◆ **Travail à effectuer**:
**a.** Recopiez fidèlement le passage de l'entretien commençant par « Ces moments de » et se terminant par « de futurs spectacles. ».
**b.** D'après l'entretien sur le spectacle, qui en est la scénographe ?

Ces moments de découverte en répétition sont mes préférés, car ils sont magiques, on ne peut pas s'expliquer toujours rationnellement d'où ils viennent, ce sont des petits cadeaux offerts par la somme des énergies de chacun mises en présence. Ce sont des cadeaux qui peuvent apparaître jusqu'au dernier jour des répétitions et il est beau de les laisser advenir et exister. À mon sens, c'est là où naît le théâtre, dans ces brefs moments, furtifs comme des apparitions. Les acteurs cherchent à les recréer au fil des représentations, mais je me sens chanceux de les avoir vu naître dans leur fraîcheur et leur fragilité, comme l'éclosion d'une fleur. Ils m'inspirent profondément et me laissent rêver à d'autre projets, m'ouvrent à d'autres possibles, me font entrevoir de nouvelles histoires, de futurs spectacles.
B.L. : Lorsqu'il est question d'un projet dramaturgique aussi interactif et flexible que le vôtre au niveau de la relation entre auteur, metteur en scène et performeurs, quels sont les principes de base à respecter afin qu'il y ait suffisamment de liberté de création pour tous ceux impliqués, sans compromettre pour autant les éléments qui assurent la stabilité du travail en équipe?
Y.V. : Avant tout, il s'agit encore une fois de réunir une équipe solide et professionnelle, prête à aborder ainsi de tels sujets et à se « mouiller » et qui ne perd jamais de vue que nous faisons du théâtre, que le but est de créer un spectacle, c'est à dire un objet artistique - si politique, engagé ou interactif soit-il. Pour assurer la stabilité du travail, il est essentiel de créer une écoute et un dialogue constant et constructif entre tous les membres de l'équipe, de la scénographie à la lumière, de la musique à la vidéo, du jeu à la mise en scène et à la dramaturgie.
B.L. : La distribution met en lumière une équipe non seulement multi-ethnique, mais qui souligne aussi la variété des approches performatives mises en action. Quelles sont les difficultés, ainsi que les satisfactions qui découlent de cette diversité?
E.J. : L'avantage de cette équipe est que nous avons premièrement cherché de très bons acteurs et nous les avons trouvés. J'aime quand le théâtre parle de la société, mais je préfère encore plus quand il est porté par des performeurs exigeants, forts et rayonnants. Nous avons plutôt travaillé sur les points communs de chacun et non pas sur leurs différences; nous avons été intéressés par les histoires qui se répondent, par les liens à faire entre les cultures et les parcours de vie, entre les engagements et les révoltes des uns et des autres et par l'impact d'un territoire commun - l'Europe donc - sur la construction de leur identité. J'aurais travaillé avec Radouan, par exemple, même s'il était hongrois ou allemand. L'important était l'engagement et le désir d'être au plateau ; chose que j'aime dans cette équipe - ils ont l'air d'avoir envie d'être sur scène et ça, c'est un cadeau pour le metteur en scène et pour le public. J'ai misé sur une approche où les acteurs sont mis en danger, j'ai laissé de côté le réalisme psychologique pour faire place à l'instant présent. Pour cela, par exemple, je leur ai proposé de ne pas préparer les intentions avant de dire le texte et donc de ne pas devancer le texte, mais de faire le travail inverse, dire et penser en même temps que les mots viennent et voir ce qu'il se passe ensuite dans leur esprit et leur corps. Pour les monologues, j'ai tenu à ce que les acteurs soient dignes, sans apitoiement et sans vomir les malheurs. Nous n'avons pas eu de temps à perdre avec des difficultés, vu que nous avons travaillé dans un temps très restreint. Une de mes satisfactions, par exemple, est quand je vois la scène de repas, alors que Clémence dit son monologue, et là, dans cet espace-temps, toutes les histoires se croisent, se font échos et ils deviennent tous des enfants à la quête d'un père absent. Il faut dire aussi que cette scène, comme le spectacle entier, n'aurait pas fonctionné de la même façon sans l'apport créatif énorme de Velica Panduru, la scénographe du spectacle, et de Rémi Billardon, son compositeur; tous deux sont de très fins dramaturges de l'esthétique et de l'univers du spectacle.

◆ **Extrait de données**:
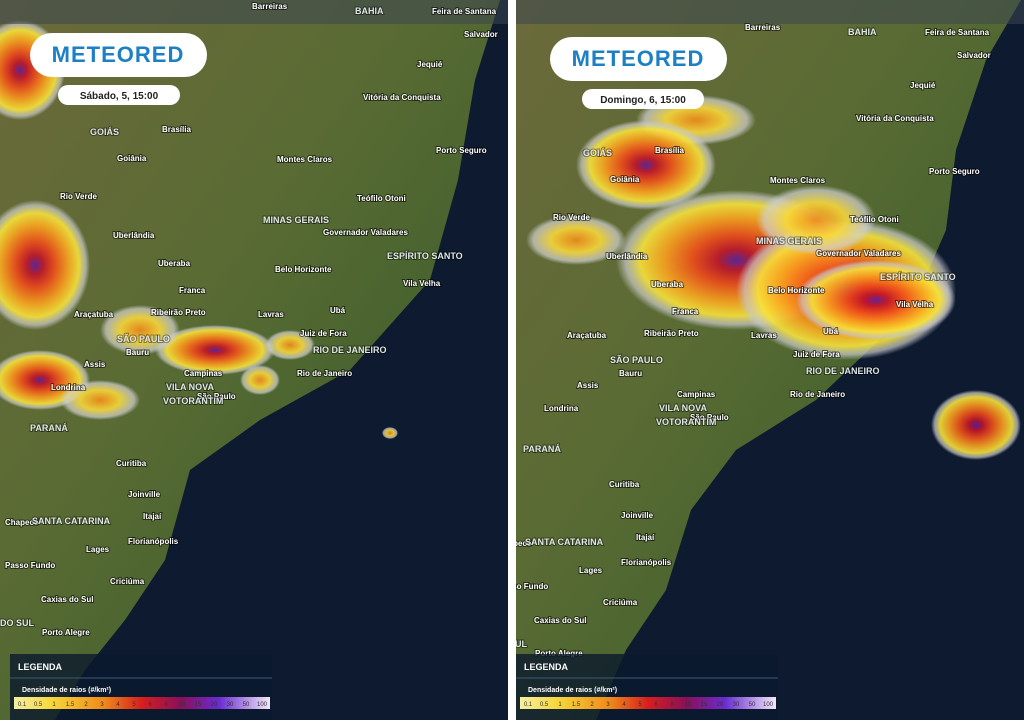 This screenshot has width=1024, height=725. I want to click on legend-scale-label: 20, so click(720, 705).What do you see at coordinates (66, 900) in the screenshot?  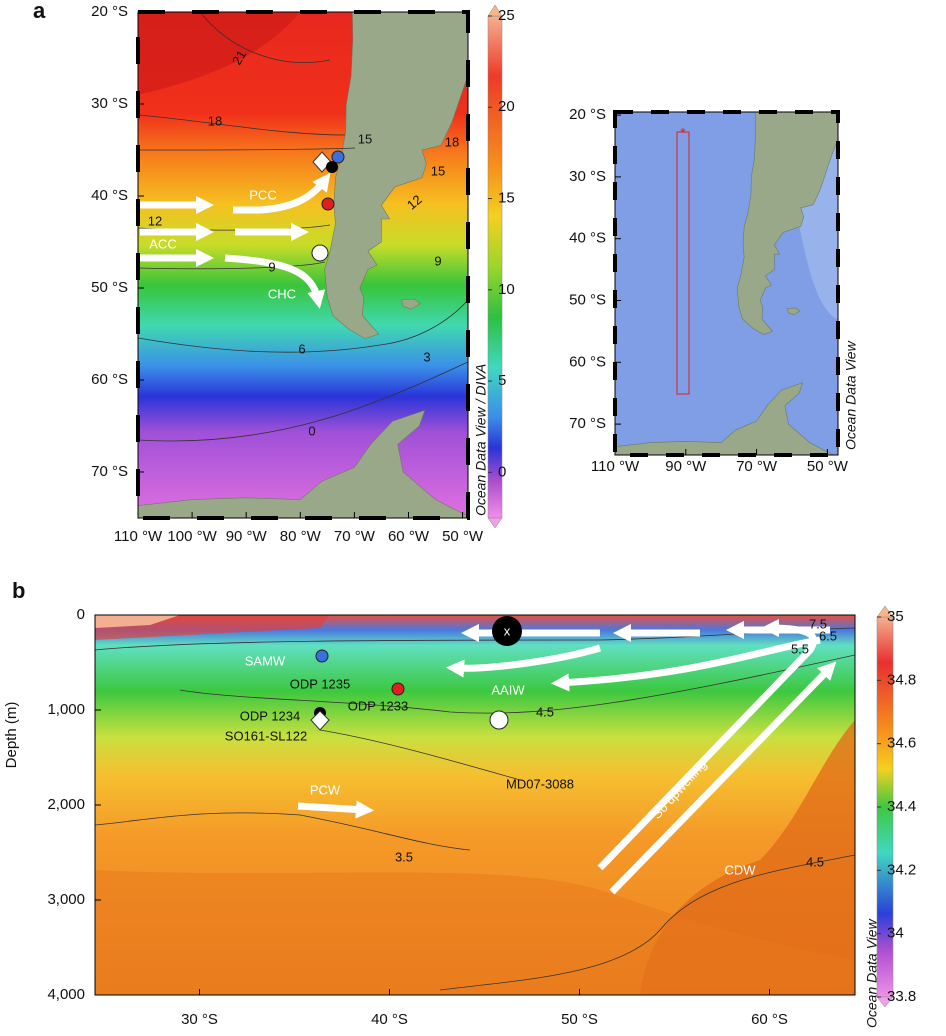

◆ **Réponses aux consignes**:
**a.**
Ces moments de découverte en répétition sont mes préférés, car ils sont magiques, on ne peut pas s'expliquer toujours rationnellement d'où ils viennent, ce sont des petits cadeaux offerts par la somme des énergies de chacun mises en présence. Ce sont des cadeaux qui peuvent apparaître jusqu'au dernier jour des répétitions et il est beau de les laisser advenir et exister. À mon sens, c'est là où naît le théâtre, dans ces brefs moments, furtifs comme des apparitions. Les acteurs cherchent à les recréer au fil des représentations, mais je me sens chanceux de les avoir vu naître dans leur fraîcheur et leur fragilité, comme l'éclosion d'une fleur. Ils m'inspirent profondément et me laissent rêver à d'autre projets, m'ouvrent à d'autres possibles, me font entrevoir de nouvelles histoires, de futurs spectacles.

**b.** Velica Panduru